** SOURCE TEXT follows **

Adventures in Marketing — Week 347

Sold TEN books, eight in one order, smashing my PB.

But first…
“Goshkin” went to a high school teacher from the Bronx in for Thanksgiving at his daughter’s. He has lived in Boston, Peru, Israel, West Chester – and we connected over basketball. He knew the SPHAs, Willie Somerset, Guy Rodgers, and the Eastern League, where a friend, “the one honest guy among Clair Bee’s boys at LIU” had played. “Zai gezunt,” he wished me when he left.
“IWKYA” went to a fellow whose part in the Berkeley scene pre-dates mine by years. His usual routine is to arrive at the café looking for a friend who has already left, fail to recognize me, and, when I identify myself, recall a sedar he had attended with my wife and Ram Dass which, Adele says, never happened.
This time I invited him to sit. It was an entertaining half-hour. I heard about old girl friends, acid trips, Merry Pranksters, Gershon Sholem, Saul Bellow, learning French kissing from a nine-year-old cousin, visiting pre-Castro Cuba with a business mogul relative who predicted the revolution, a second marriage, at 72, to the 27-year-old daughter of a noted scholar of Judaica (“Seven, two,”he said, “Two, seven. Kabbalahistically significant”), and his plan to return to Stanford, at 82, to complete his PhD. (My role as a line editor came under discussion.)

As for the bonanza…
Faithful readers will recall the law school classmate who had gone on to a distinguished career in journalism with whom I’d breakfasted recently after not seeing each other in 50 years. I had given him a “Lollipop” and he already had a “Cheesesteak” and he sent a more-than-enough wad of cash to complete his collection of Bob Levins. So I packed up “Best Ride,” “Fully Armed,” “Pirates & Mouse,” “Outlaws, Rebels…,” “Schiz,” and “IWKYA” and sent them off. “I pride myself on owning and reading all books written by… Gay Talese, Walter Isaacson, and Bill Cohan,” he wrote. “I want to add Bob Levin to my list.”
Boy, did I feel good.

In other news…
1.) “I took 15-pages of notes on your book,” a recent reader of “Lollipop” told me. “But I’ve compressed it into one sentence: ‘A snide look at do-gooders by an insider who knows the score.’ What do you think?”
“I don’t care for ‘snide.’” I said.
“I didn’t think you would. But you’ll remember it.”
2.) On the other hand, another fellow e-mailed: “At 12 MN, I decided to look again at ‘Cheesesteak.’ Read it cover to cover. Cannot remember when I read a book all in one sitting. What a book!”
So there.
[ALL OF BOB’S BOOKS ARE AVAILABLE FROM: www.theboblevin.com., The “snide” to the “What a…!” Judge for yourself.

** End of SOURCE TEXT **
** GIVEN RECORDS follows **

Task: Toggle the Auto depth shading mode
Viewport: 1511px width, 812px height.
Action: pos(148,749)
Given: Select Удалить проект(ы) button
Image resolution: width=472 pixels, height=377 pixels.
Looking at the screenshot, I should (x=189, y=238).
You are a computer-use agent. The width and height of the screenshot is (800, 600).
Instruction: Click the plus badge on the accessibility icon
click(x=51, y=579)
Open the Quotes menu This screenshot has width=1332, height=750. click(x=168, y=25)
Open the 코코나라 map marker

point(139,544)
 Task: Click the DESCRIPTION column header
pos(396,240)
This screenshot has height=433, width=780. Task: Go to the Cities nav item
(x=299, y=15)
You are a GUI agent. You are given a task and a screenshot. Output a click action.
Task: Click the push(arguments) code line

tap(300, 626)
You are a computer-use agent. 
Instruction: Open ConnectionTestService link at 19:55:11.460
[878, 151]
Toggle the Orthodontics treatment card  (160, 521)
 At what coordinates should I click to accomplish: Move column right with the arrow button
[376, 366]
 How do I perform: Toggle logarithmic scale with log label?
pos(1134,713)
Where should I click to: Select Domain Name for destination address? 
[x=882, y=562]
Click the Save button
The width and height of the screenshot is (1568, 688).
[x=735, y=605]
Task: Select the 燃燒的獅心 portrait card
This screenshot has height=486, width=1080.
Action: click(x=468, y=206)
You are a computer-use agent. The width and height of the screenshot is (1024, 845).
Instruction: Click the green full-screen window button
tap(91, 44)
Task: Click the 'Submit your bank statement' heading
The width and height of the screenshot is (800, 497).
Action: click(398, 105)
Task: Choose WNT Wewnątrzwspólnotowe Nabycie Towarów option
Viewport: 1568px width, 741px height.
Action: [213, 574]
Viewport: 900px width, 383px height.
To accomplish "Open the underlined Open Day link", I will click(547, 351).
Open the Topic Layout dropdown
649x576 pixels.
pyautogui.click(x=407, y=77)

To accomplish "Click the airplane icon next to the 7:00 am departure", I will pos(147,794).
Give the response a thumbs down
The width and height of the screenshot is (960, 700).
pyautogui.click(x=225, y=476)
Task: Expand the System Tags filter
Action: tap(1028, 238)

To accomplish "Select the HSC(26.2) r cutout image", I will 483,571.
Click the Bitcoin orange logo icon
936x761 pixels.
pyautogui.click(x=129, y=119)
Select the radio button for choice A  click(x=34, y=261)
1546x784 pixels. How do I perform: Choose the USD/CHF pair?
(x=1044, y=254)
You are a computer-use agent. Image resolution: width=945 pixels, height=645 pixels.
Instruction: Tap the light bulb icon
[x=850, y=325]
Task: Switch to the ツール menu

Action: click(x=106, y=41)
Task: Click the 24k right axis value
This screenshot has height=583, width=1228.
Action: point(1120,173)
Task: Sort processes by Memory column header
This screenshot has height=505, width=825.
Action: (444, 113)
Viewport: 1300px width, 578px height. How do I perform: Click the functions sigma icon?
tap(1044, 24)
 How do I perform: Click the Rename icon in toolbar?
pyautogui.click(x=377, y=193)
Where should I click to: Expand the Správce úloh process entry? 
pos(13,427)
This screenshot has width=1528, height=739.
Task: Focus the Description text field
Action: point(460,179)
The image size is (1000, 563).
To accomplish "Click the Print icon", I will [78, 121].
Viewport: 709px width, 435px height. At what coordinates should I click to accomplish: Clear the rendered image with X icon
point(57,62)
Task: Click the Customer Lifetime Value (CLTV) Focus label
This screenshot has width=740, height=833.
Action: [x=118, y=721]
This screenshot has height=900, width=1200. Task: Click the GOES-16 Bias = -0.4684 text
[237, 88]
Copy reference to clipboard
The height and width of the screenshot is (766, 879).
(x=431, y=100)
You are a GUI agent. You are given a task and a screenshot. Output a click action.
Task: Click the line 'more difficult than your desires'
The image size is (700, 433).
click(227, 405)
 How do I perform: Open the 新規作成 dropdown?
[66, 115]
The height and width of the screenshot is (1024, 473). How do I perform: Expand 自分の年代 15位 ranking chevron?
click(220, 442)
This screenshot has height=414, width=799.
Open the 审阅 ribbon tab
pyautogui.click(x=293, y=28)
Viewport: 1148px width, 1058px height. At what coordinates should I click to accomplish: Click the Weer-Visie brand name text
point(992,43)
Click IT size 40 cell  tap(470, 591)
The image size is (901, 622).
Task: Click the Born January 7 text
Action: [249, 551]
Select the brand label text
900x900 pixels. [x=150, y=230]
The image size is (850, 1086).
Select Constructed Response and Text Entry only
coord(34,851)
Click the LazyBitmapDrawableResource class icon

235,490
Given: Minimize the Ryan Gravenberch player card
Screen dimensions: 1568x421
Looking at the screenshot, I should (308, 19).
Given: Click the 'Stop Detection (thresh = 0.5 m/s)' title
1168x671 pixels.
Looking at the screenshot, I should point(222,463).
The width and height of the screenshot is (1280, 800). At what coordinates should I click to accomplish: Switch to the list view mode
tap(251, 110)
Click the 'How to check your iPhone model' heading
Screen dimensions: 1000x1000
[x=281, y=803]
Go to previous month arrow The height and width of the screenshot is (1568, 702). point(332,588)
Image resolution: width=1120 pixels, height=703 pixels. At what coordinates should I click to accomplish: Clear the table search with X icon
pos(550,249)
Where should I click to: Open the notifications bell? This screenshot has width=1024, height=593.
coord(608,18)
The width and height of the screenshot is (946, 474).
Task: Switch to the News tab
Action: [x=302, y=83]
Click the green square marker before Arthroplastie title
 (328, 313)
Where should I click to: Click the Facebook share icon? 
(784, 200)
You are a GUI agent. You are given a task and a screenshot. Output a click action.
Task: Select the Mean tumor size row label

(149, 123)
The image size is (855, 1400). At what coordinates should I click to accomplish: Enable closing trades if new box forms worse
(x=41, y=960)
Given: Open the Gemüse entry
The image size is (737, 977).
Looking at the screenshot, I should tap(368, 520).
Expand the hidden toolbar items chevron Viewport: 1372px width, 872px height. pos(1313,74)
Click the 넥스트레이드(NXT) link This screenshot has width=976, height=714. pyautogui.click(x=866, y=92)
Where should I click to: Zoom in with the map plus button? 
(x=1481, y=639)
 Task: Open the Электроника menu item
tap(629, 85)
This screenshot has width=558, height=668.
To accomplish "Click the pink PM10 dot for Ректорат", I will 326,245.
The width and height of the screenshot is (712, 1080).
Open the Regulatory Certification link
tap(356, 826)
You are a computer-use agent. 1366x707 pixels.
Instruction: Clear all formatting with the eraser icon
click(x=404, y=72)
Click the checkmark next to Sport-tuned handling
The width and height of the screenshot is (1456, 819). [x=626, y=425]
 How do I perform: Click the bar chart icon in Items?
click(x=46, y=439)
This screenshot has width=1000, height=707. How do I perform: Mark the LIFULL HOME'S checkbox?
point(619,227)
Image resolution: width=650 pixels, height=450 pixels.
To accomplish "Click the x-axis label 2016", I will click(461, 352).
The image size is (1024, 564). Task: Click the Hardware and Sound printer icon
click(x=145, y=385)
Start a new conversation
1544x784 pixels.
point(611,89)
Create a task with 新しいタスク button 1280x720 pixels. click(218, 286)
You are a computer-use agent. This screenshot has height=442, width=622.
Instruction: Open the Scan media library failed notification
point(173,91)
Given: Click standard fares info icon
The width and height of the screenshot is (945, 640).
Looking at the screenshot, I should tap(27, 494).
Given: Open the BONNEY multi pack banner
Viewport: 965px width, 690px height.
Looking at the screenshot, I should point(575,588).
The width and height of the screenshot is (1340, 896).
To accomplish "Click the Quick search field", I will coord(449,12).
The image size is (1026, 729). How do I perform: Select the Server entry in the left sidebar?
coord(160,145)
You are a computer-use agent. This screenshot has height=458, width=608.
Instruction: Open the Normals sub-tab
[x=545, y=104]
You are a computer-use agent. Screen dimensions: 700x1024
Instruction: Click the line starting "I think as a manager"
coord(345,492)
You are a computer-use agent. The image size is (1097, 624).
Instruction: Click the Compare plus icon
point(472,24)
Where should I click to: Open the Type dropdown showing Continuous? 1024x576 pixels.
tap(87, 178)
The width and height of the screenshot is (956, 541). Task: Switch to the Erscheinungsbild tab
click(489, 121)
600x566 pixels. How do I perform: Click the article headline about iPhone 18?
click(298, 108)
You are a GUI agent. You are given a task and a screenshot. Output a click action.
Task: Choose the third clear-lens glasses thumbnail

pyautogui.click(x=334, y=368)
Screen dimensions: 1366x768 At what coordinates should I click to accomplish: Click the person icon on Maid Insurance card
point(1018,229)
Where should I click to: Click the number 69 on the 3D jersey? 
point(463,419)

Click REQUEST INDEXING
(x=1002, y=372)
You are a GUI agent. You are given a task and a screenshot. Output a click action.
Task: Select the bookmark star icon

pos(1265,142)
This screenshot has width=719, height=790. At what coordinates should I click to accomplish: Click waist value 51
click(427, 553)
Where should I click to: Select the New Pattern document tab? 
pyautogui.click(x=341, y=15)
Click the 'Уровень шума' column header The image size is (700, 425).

** End of GIVEN RECORDS **

- [USING THE INFORMATION]
1 - In the Week 347 post, replace "basketball" with "baseball" in the passage starting with "Adventures in Marketing" and going on through "when he left.", and give that passage.
2 - For each statement, answer yes or no according to the Week 347 post, and quote the words that decide it.
(a) Eight of the ten books sold went out in a single order.
(b) The reader who went back to "Cheesesteak" read it over several nights.
(c) The law school classmate and the writer had gone 50 years without seeing each other.

- [SOLUTIONS]
1 -
Adventures in Marketing — Week 347

Sold TEN books, eight in one order, smashing my PB.

But first…
“Goshkin” went to a high school teacher from the Bronx in for Thanksgiving at his daughter’s. He has lived in Boston, Peru, Israel, West Chester – and we connected over baseball. He knew the SPHAs, Willie Somerset, Guy Rodgers, and the Eastern League, where a friend, “the one honest guy among Clair Bee’s boys at LIU” had played. “Zai gezunt,” he wished me when he left.

2 -
(a) Yes: "Sold TEN books, eight in one order"
(b) No: "Read it cover to cover. Cannot remember when I read a book all in one sitting."
(c) Yes: "after not seeing each other in 50 years"